I am running hive jobs using mapreduce engine. I am want to capture network stats to determine latency between data nodes and racks. Any suggestion how to capture and analyze?

4 REPLIES 4

Re: How to capture network stats during hive/mapreduce jobs

If you are not good with the stats provided at ResourceManager and would like to calculate some benchmarks particularly network related then you need some out of the box solution like "collectd".

Re: How to capture network stats during hive/mapreduce jobs

@Sunile Manjee

I would start looking at Ambari Metrics.

Other option is to use nmon (http://nmon.sourceforge.net/pmwiki.php), an easy tool to visualize and export all OS metrics (CPU, memory, disk and network). @Randy Gelhausen is also working on a zeppelin notebook to visualize nmon exported data (target to monitoring all servers in a data center that are not part of HDP cluster).

Another easy tool I like to use is iperf3 (http://software.es.net/iperf/), but this tool generates lot of network traffic to collect maximum bandwidth, I don't think it's a good idea to run this during your job execution.
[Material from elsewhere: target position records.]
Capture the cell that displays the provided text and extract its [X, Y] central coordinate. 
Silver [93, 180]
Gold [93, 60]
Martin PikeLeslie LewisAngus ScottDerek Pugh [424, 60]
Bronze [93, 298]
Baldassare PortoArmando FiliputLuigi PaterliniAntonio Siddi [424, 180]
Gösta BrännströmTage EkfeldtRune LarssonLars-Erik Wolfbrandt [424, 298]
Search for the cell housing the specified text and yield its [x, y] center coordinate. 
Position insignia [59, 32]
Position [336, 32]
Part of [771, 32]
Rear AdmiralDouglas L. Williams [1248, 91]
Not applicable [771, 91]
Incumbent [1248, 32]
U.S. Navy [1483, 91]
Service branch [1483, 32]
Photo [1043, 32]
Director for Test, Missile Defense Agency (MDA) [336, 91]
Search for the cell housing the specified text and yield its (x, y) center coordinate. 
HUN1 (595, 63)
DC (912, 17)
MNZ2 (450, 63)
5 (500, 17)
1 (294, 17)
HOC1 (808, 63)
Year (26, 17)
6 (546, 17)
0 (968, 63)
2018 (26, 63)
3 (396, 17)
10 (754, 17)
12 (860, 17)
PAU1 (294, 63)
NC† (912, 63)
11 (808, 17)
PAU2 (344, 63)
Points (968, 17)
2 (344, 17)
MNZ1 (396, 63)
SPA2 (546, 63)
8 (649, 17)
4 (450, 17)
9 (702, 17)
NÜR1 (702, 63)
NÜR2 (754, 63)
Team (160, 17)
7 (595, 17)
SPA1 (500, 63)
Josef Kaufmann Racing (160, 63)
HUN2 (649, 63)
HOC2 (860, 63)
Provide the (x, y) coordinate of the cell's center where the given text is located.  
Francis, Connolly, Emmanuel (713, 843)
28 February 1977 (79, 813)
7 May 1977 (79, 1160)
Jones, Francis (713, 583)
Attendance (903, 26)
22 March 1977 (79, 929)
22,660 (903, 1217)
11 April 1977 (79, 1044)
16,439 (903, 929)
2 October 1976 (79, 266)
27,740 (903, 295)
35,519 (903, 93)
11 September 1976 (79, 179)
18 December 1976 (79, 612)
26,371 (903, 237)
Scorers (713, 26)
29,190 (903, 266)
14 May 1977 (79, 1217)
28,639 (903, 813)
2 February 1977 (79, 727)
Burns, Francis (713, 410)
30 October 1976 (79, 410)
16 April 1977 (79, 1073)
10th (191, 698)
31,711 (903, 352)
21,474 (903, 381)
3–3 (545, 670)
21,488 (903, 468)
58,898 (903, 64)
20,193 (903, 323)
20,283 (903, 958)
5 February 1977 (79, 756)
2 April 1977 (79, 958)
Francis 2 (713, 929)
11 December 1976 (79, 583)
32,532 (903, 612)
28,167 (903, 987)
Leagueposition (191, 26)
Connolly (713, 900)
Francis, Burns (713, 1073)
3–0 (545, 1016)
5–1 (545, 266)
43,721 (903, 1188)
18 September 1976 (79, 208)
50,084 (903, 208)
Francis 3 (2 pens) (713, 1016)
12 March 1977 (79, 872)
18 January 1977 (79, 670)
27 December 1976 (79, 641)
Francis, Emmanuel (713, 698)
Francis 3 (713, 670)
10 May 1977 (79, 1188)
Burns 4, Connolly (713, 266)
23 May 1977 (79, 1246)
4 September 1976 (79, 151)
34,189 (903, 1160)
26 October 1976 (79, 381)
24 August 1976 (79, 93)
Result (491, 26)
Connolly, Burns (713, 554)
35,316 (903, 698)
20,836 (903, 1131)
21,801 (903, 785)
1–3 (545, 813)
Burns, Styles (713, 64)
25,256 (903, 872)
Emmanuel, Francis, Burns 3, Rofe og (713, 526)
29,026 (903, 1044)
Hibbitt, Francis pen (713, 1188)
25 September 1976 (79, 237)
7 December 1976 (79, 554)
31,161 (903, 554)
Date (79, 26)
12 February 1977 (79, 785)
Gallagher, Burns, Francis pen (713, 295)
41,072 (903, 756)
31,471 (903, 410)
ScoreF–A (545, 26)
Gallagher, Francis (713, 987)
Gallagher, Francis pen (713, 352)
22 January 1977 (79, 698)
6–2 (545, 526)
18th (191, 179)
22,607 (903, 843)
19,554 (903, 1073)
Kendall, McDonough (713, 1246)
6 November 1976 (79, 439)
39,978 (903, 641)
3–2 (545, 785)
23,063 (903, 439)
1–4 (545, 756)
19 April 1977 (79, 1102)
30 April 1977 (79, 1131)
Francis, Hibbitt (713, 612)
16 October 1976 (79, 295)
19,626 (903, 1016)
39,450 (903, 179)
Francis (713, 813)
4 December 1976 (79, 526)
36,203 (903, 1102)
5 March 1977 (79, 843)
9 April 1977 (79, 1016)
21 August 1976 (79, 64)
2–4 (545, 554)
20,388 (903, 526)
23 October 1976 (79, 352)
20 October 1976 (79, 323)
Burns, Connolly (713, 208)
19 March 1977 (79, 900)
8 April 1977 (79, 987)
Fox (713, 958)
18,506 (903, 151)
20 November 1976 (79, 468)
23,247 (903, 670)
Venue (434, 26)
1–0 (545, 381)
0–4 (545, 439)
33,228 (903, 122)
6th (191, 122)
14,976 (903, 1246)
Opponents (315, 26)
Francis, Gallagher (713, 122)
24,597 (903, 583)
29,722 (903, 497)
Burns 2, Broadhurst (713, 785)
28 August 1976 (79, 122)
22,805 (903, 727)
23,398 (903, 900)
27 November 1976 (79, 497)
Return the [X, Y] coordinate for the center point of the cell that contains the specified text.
Re: How to capture network stats during hive/mapreduce jobs

Super Guru

@Guilherme Braccialli thanks for the feedback. @Randy Gelhausen is the notebook available yet? Any chance you can share?

Re: How to capture network stats during hive/mapreduce jobs

Haven't written it up anywhere, but here's my parser for turning nmon files into a table.

It assumes you get whole nmon files written once per minute. I used the following command to create the files to /nmon:

nmon -f -s1 -c1 -m /nmon